OBJECTIVE:
Return every one of the following entries word for word, without changing anything.

━━━━━ DATA EXCERPTS ━━━━━

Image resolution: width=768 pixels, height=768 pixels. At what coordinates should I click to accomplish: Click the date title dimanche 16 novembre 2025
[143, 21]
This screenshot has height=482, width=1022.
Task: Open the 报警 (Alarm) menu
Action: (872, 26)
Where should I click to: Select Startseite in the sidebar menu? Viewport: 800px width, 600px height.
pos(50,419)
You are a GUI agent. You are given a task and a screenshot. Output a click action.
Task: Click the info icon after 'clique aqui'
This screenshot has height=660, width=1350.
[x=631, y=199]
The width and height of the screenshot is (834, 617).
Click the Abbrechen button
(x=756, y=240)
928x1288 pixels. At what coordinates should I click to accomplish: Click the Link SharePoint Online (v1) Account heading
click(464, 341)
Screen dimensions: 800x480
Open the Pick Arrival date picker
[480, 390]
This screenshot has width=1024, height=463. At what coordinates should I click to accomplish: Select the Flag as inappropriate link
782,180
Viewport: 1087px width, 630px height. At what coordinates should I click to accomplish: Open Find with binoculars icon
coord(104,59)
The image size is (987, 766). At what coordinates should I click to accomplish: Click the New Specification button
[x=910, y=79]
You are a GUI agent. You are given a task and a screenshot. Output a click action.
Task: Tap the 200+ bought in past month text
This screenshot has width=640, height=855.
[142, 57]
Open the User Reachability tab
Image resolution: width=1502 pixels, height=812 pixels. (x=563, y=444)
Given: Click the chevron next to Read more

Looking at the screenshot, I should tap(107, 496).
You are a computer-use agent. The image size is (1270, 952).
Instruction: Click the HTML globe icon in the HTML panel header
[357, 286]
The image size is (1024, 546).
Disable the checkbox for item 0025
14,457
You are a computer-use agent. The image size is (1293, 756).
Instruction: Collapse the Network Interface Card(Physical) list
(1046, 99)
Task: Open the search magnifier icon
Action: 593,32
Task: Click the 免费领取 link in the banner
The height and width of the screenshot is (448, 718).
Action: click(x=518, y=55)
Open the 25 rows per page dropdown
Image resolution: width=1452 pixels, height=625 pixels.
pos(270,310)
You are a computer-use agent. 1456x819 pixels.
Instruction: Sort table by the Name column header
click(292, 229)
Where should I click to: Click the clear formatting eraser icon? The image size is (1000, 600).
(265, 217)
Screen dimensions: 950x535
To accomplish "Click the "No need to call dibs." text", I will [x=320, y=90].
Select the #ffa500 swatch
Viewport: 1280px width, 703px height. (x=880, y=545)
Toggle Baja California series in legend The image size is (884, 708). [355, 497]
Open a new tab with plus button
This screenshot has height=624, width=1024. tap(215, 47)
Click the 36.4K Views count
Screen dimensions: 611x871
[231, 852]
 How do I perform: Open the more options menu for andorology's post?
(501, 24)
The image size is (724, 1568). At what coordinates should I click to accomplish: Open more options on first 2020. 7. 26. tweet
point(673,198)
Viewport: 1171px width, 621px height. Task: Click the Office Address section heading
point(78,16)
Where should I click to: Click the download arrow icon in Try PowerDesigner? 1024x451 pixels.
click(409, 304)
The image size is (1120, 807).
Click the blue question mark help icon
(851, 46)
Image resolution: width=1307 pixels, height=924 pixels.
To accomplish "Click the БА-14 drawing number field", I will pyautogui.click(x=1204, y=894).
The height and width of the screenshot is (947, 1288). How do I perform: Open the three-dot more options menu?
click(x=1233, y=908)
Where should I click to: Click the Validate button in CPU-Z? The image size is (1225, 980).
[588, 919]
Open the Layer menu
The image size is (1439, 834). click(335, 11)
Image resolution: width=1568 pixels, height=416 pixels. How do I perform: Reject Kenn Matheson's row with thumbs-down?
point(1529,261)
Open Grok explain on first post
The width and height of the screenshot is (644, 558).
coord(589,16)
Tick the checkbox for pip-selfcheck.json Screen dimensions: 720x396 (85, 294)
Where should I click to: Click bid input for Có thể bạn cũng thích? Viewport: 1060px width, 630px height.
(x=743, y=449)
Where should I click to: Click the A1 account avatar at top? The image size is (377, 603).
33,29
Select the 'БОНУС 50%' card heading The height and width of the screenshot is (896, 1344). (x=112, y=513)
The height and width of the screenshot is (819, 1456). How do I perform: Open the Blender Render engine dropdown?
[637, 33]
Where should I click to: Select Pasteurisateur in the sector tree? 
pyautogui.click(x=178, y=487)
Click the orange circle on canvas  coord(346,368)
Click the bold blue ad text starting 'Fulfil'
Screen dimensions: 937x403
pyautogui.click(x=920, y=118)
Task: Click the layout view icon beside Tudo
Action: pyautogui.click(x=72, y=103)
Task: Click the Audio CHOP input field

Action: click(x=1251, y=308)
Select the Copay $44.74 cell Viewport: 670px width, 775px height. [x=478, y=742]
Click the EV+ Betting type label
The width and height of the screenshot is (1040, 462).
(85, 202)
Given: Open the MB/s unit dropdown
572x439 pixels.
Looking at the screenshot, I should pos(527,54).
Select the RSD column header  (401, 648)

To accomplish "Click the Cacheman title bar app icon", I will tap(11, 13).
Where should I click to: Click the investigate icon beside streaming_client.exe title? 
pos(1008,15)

━━━━━

RESPONSE TO THIS EXERCISE:
Image resolution: width=768 pixels, height=768 pixels. At what coordinates should I click to accomplish: Click the date title dimanche 16 novembre 2025
[143, 21]
This screenshot has height=482, width=1022.
Task: Open the 报警 (Alarm) menu
Action: (872, 26)
Where should I click to: Select Startseite in the sidebar menu? Viewport: 800px width, 600px height.
pos(50,419)
You are a GUI agent. You are given a task and a screenshot. Output a click action.
Task: Click the info icon after 'clique aqui'
This screenshot has height=660, width=1350.
[x=631, y=199]
The width and height of the screenshot is (834, 617).
Click the Abbrechen button
(x=756, y=240)
928x1288 pixels. At what coordinates should I click to accomplish: Click the Link SharePoint Online (v1) Account heading
click(464, 341)
Screen dimensions: 800x480
Open the Pick Arrival date picker
[480, 390]
This screenshot has width=1024, height=463. At what coordinates should I click to accomplish: Select the Flag as inappropriate link
782,180
Viewport: 1087px width, 630px height. At what coordinates should I click to accomplish: Open Find with binoculars icon
coord(104,59)
The image size is (987, 766). At what coordinates should I click to accomplish: Click the New Specification button
[x=910, y=79]
You are a GUI agent. You are given a task and a screenshot. Output a click action.
Task: Tap the 200+ bought in past month text
This screenshot has width=640, height=855.
[142, 57]
Open the User Reachability tab
Image resolution: width=1502 pixels, height=812 pixels. (x=563, y=444)
Given: Click the chevron next to Read more

Looking at the screenshot, I should tap(107, 496).
You are a computer-use agent. The image size is (1270, 952).
Instruction: Click the HTML globe icon in the HTML panel header
[357, 286]
The image size is (1024, 546).
Disable the checkbox for item 0025
14,457
You are a computer-use agent. The image size is (1293, 756).
Instruction: Collapse the Network Interface Card(Physical) list
(1046, 99)
Task: Open the search magnifier icon
Action: 593,32
Task: Click the 免费领取 link in the banner
The height and width of the screenshot is (448, 718).
Action: click(x=518, y=55)
Open the 25 rows per page dropdown
Image resolution: width=1452 pixels, height=625 pixels.
pos(270,310)
You are a computer-use agent. 1456x819 pixels.
Instruction: Sort table by the Name column header
click(292, 229)
Where should I click to: Click the clear formatting eraser icon? The image size is (1000, 600).
(265, 217)
Screen dimensions: 950x535
To accomplish "Click the "No need to call dibs." text", I will [x=320, y=90].
Select the #ffa500 swatch
Viewport: 1280px width, 703px height. (x=880, y=545)
Toggle Baja California series in legend The image size is (884, 708). [355, 497]
Open a new tab with plus button
This screenshot has height=624, width=1024. tap(215, 47)
Click the 36.4K Views count
Screen dimensions: 611x871
[231, 852]
 How do I perform: Open the more options menu for andorology's post?
(501, 24)
The image size is (724, 1568). At what coordinates should I click to accomplish: Open more options on first 2020. 7. 26. tweet
point(673,198)
Viewport: 1171px width, 621px height. Task: Click the Office Address section heading
point(78,16)
Where should I click to: Click the download arrow icon in Try PowerDesigner? 1024x451 pixels.
click(409, 304)
The image size is (1120, 807).
Click the blue question mark help icon
(851, 46)
Image resolution: width=1307 pixels, height=924 pixels.
To accomplish "Click the БА-14 drawing number field", I will pyautogui.click(x=1204, y=894).
The height and width of the screenshot is (947, 1288). How do I perform: Open the three-dot more options menu?
click(x=1233, y=908)
Where should I click to: Click the Validate button in CPU-Z? The image size is (1225, 980).
[588, 919]
Open the Layer menu
The image size is (1439, 834). click(335, 11)
Image resolution: width=1568 pixels, height=416 pixels. How do I perform: Reject Kenn Matheson's row with thumbs-down?
point(1529,261)
Open Grok explain on first post
The width and height of the screenshot is (644, 558).
coord(589,16)
Tick the checkbox for pip-selfcheck.json Screen dimensions: 720x396 (85, 294)
Where should I click to: Click bid input for Có thể bạn cũng thích? Viewport: 1060px width, 630px height.
(x=743, y=449)
Where should I click to: Click the A1 account avatar at top? The image size is (377, 603).
33,29
Select the 'БОНУС 50%' card heading The height and width of the screenshot is (896, 1344). (x=112, y=513)
The height and width of the screenshot is (819, 1456). How do I perform: Open the Blender Render engine dropdown?
[637, 33]
Where should I click to: Select Pasteurisateur in the sector tree? 
pyautogui.click(x=178, y=487)
Click the orange circle on canvas  coord(346,368)
Click the bold blue ad text starting 'Fulfil'
Screen dimensions: 937x403
pyautogui.click(x=920, y=118)
Task: Click the layout view icon beside Tudo
Action: pyautogui.click(x=72, y=103)
Task: Click the Audio CHOP input field

Action: click(x=1251, y=308)
Select the Copay $44.74 cell Viewport: 670px width, 775px height. [x=478, y=742]
Click the EV+ Betting type label
The width and height of the screenshot is (1040, 462).
(85, 202)
Given: Open the MB/s unit dropdown
572x439 pixels.
Looking at the screenshot, I should pos(527,54).
Select the RSD column header  (401, 648)

To accomplish "Click the Cacheman title bar app icon", I will tap(11, 13).
Where should I click to: Click the investigate icon beside streaming_client.exe title? 
pos(1008,15)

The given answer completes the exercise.